Let's consider the case of Jean. This 19 year old loved to shake his hand in front of his face. Way back in 1978, he was a resident of a facility for severely and profoundly developmentally delayed people. He had a goal to be able to work at a sheltered workshop task or tasks. The psychologist, Dr. Paul, was a well trained behaviorist. He tried every thing that he could think of to get Jean to stop shaking his hand in front of his face in order to work. His attempts included rewarding competing behavior (actions that could not be completed unless he used his hands), rewarding progressively lower rates of hand shaking, and others. Nothing worked. Paul ate lunch with the psychologist and informed him of the bad news. He was discharging Jean to his living unit where he would spend his days shaking his hand in front of his face. I asked Paul if he had tried to put gloves on Jean's hands. It did not make sense to him. It did not make sense to any one at the facility. However, they reluctantly agreed to a trial run.
A large number of staff members gathered in the dayroom of Jean's living unit. Jean came in, accompanied by staff members. He leaned against the wall shaking his hand in front of his face. The only time that this did not happen for more than a few minutes was when he slept. A staff member brought in a pair of gloves. As soon as the gloves were placed on his hands, he stopped shaking them in front of his face.
It did not take long for Jean's improvement to become dramatic. He was soon at the work training facility assembling pens. The gloves sat on the table in front of him. He never needed them as long as they were visible.
A parent of a recently evaluated adolescent revealed a similar treatment for head banging.

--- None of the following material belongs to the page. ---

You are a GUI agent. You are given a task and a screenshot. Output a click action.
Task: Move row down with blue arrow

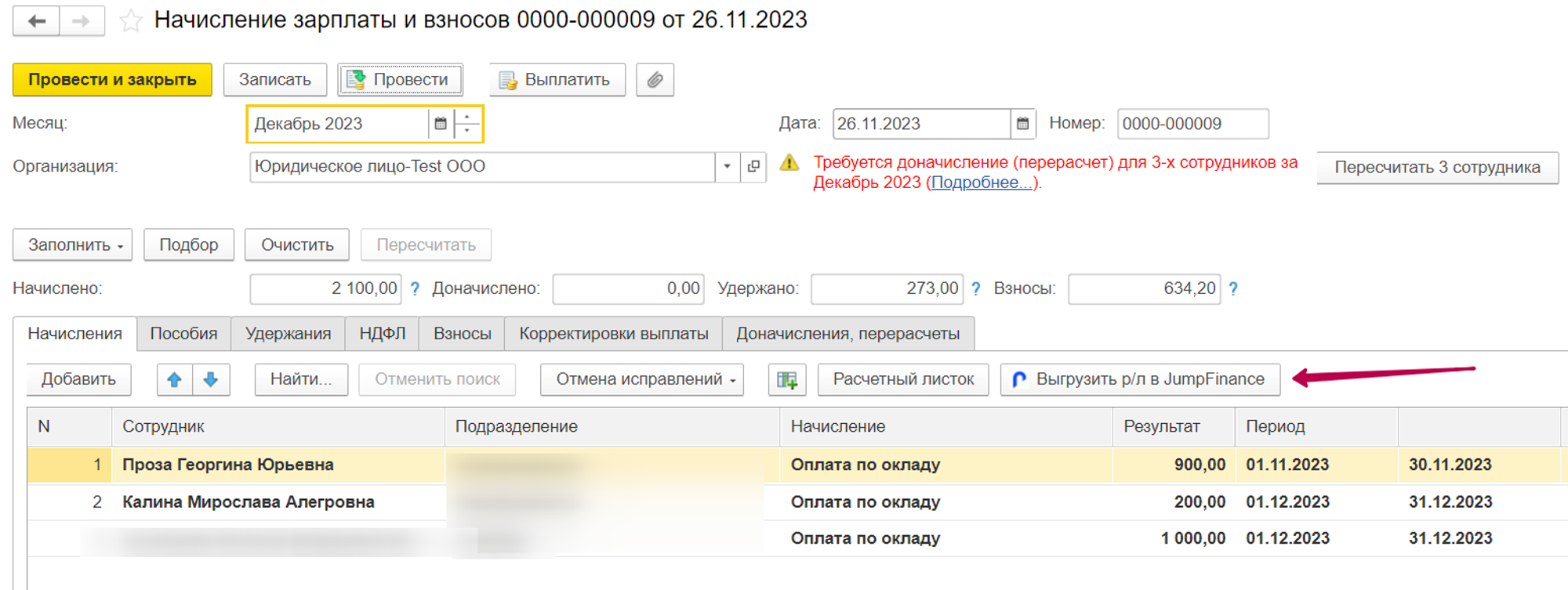(x=211, y=379)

Her adopted son used to bang his head against the same place on the wall near his bead. Bucky was profoundly visually impaired. His mother desperately wanted him to stop hitting his head on the wall. She came up with the idea of gluing foam ceiling tiles over the area around the bed. The ceiling tiles glued to the wall stopped the way that the head banging sounded and felt to Bucky. He stopped banging. What is more surprising, he never tried a different area of wall for the head banging activity.

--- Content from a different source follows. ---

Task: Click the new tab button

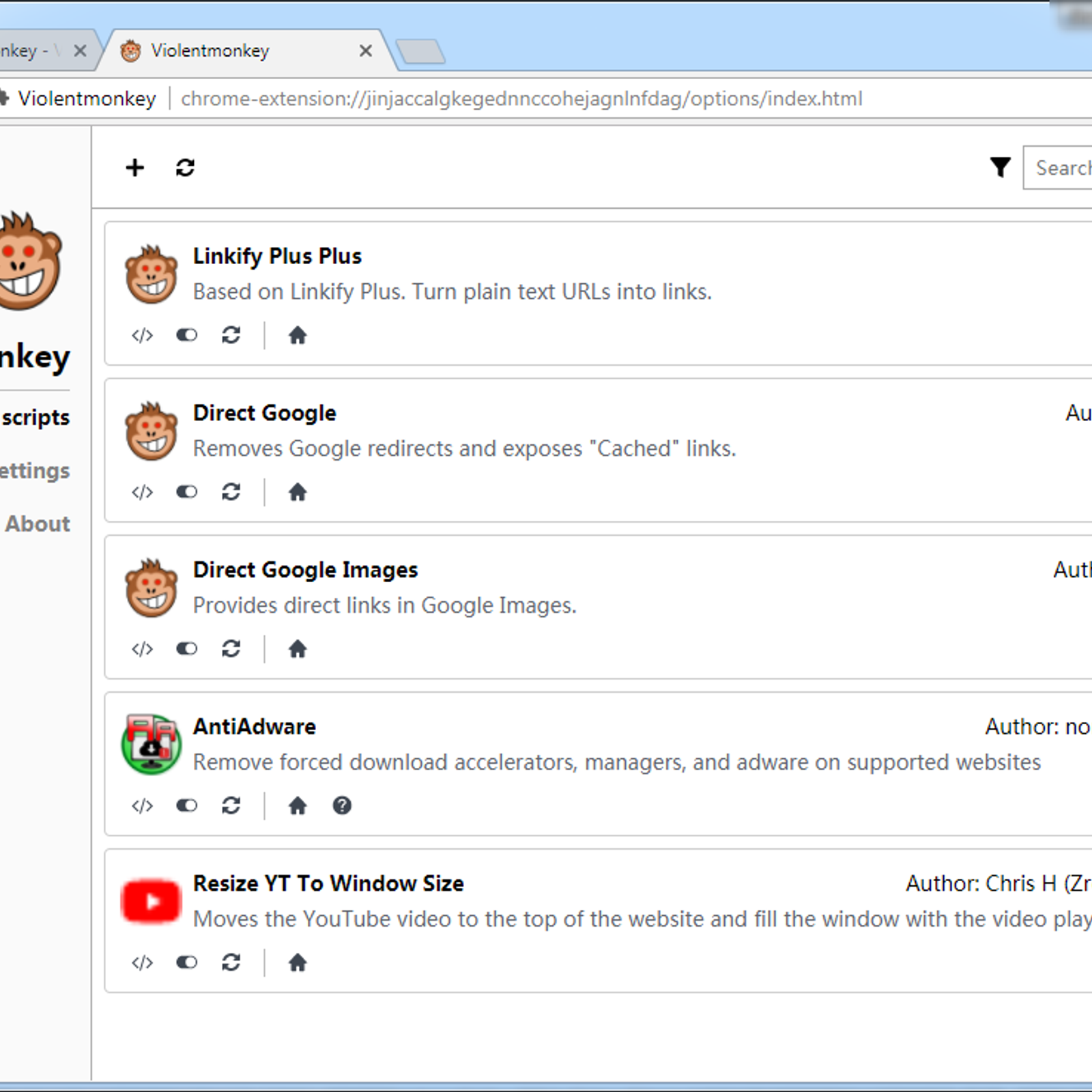Action: click(420, 52)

Within the past few months (2009), I had the chance to evaluate a 2 - 3 year old boy who lived in a very rural part of the state. His home was the only one on the narrow road. The little fellow was born with some problems that interfere with swallowing and with breathing, so he continues to survive with a tracheotomy tube. He is fed through a tube in his stomach wall. There is a full time nurse in his home to suction fluid accumulation from the trache.
One of the problems that I needed to address with Rocko was his hand biting behavior. He bit his hand so hard on several occasions that it bled. One of the major university medical hospitals solved the problem with prevention. They have his arms in removal, semi-flexible restraints that keep his hands away from his mouth. I observed that Rocko would bang his hands on surfaces. Sometimes, he would strike flat surfaces with the palms of his hands. Sometimes, he would strike the surfaces with the heel of his hand. He also held his fingers pointing downward and struck his finger tips on flat surfaces. It seemed to me that this indicated that his hand biting was not at all related to oral stimulation. His goal was to stimulate his hands. I recommended providing hand stimulation and pressure along with a consultation with an Occupational Therapist. I'll let you know what happens.
This is all about thinking in ways that are different. There is an old saying, "If you keep doing what you've always done, you'll get what you've always gotten." That much is true for behavior change. If you use the same way of thinking, without trying to change it, you may never be a person who changes behavior.